Closed schatzsc closed 3 years ago

schatzsc commented 3 years ago

Nice idea - but please don't forget about metals, as your VB graph part will likely fail for most of the transition metals as well as some main group elements such as boron, valence bond theory does not work for the highly delocalized bonding situations you often encounter there, such as 2c3e bonds in diborane B2H6, iron nitrosyl complexes, [Fe-S] clusters, ... Also, limiting the hydrogen count to 0..9 will exclude some compounds, e.g. [Zr(BH4)4] as well as the Hf analogue, which have 12 hydrogens coordinated to the metal center, 3 from each of the four borohydrides (the 4th H points away from the metal due to its tetrahedral structure): https://link.springer.com/content/pdf/10.1007/BF00962359.pdf Same issue with implicit hydrogens: "a free nitrogen atom can bind three or five hydrogens" - and what about molecules as simple as [NH4]+??? Bond order in metal complexes can go up to 6 due to involvement of d orbitals: https://en.wikipedia.org/wiki/Sextuple_bond Want more input???

rapodaca commented 3 years ago

Nice idea - but please don't forget about metals, as your VB graph part will likely fail for most of the transition metals as well as some main group elements such as boron, valence bond theory does not work for the highly delocalized bonding situations you often encounter there, such as 2c3e bonds in diborane B2H6, iron nitrosyl complexes, [Fe-S] clusters, ...

I agree with most of this.

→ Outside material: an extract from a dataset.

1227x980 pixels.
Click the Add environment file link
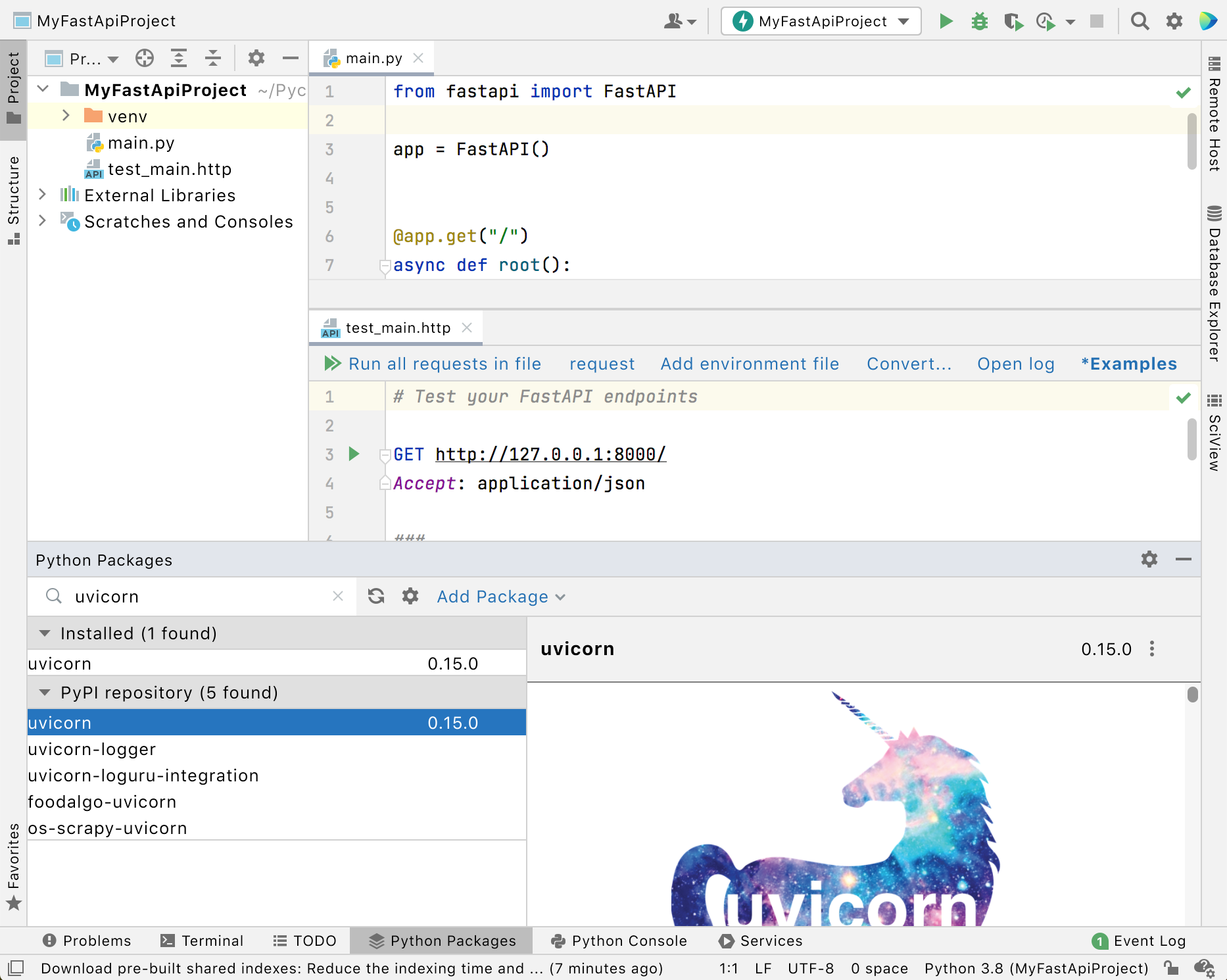749,364
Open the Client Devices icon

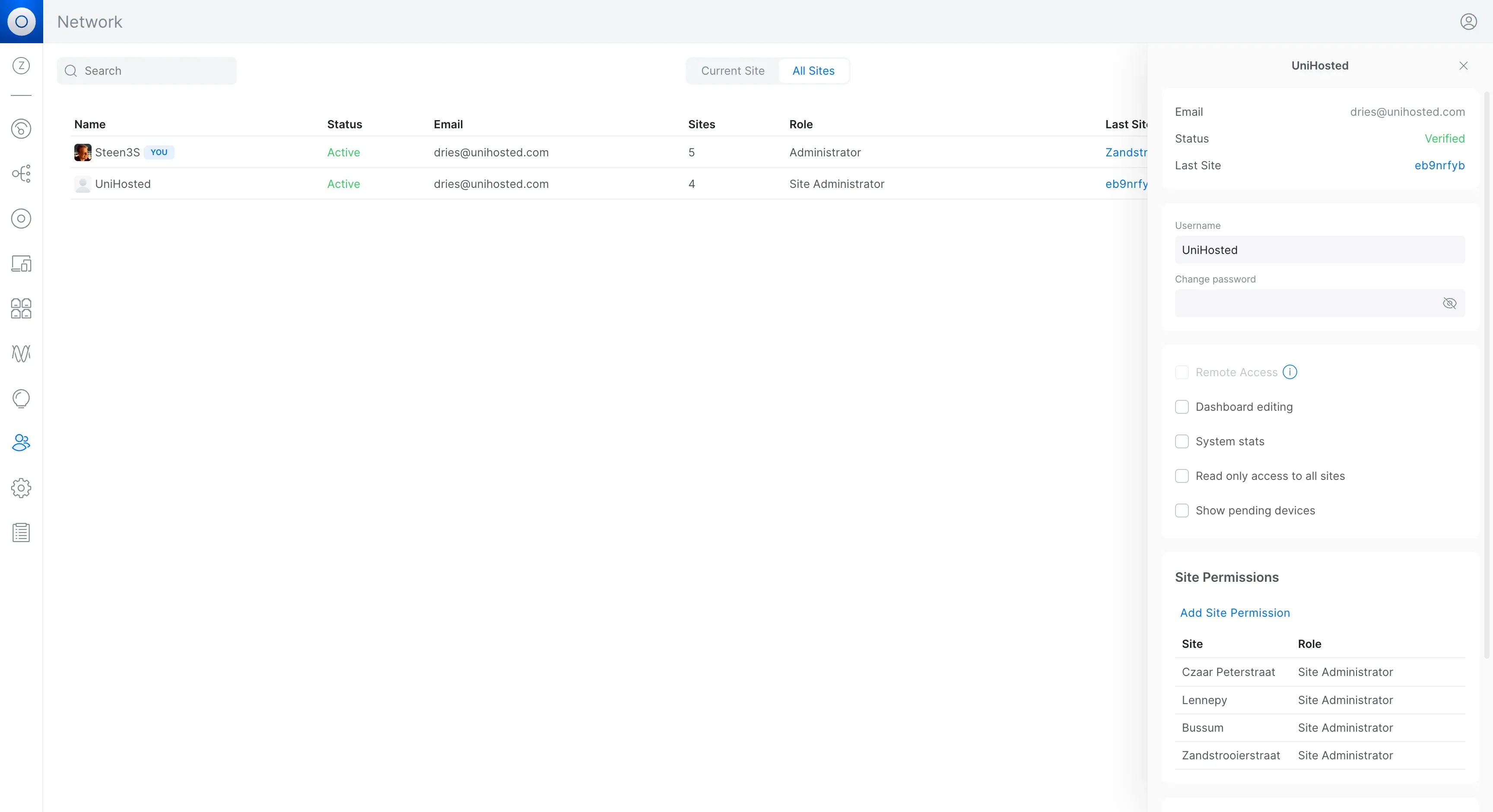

Dialect is based on the VB model and that fails for many organometallics. The bad news is that this means the most interesting organometallics will not be representable by Dialect. The good news is that by clearly stating the underlying model, failures modes will be explicit.

In other words, if your molecule fits into the VB model Dialect will encode/decode it with zero loss of information. Otherwise, try another method. The second bit of "good" news is that no format in wide use supports extended bonding, so this limitation will remain theoretical until that changes.

If you have ideas for how to retain the notational brevity that follows from the VB model while supporting extended bonding, I'd be interested.

Also, limiting the hydrogen count to 0..9 will exclude some compounds, e.g. [Zr(BH4)4] as well as the Hf analogue, which have 12 hydrogens coordinated to the metal center, 3 from each of the four borohydrides (the 4th H points away from the metal due to its tetrahedral structure):

Can't view the structure because it's behind paywall. You can add images to your message.

Same issue with implicit hydrogens: "a free nitrogen atom can bind three or five hydrogens" - and what about molecules as simple as [NH4]+???

Ammonium would be [NH4+]. The brackets mean "virtual hydrogen count" and so implicit hydrogen count isn't computed. Examples like this will be included in a section dedicated exclusively to implicit hydrogen counting.

Bond order in metal complexes can go up to 6 due to involvement of d orbitals:

It looks very unlikely that Dialect will be compatible with metal complexes having that kind of structure.

Want more input???

Yes!

rapodaca commented 3 years ago

Closing this unless a way to support extended bonding without introducing complexity in semantics or syntax comes too light.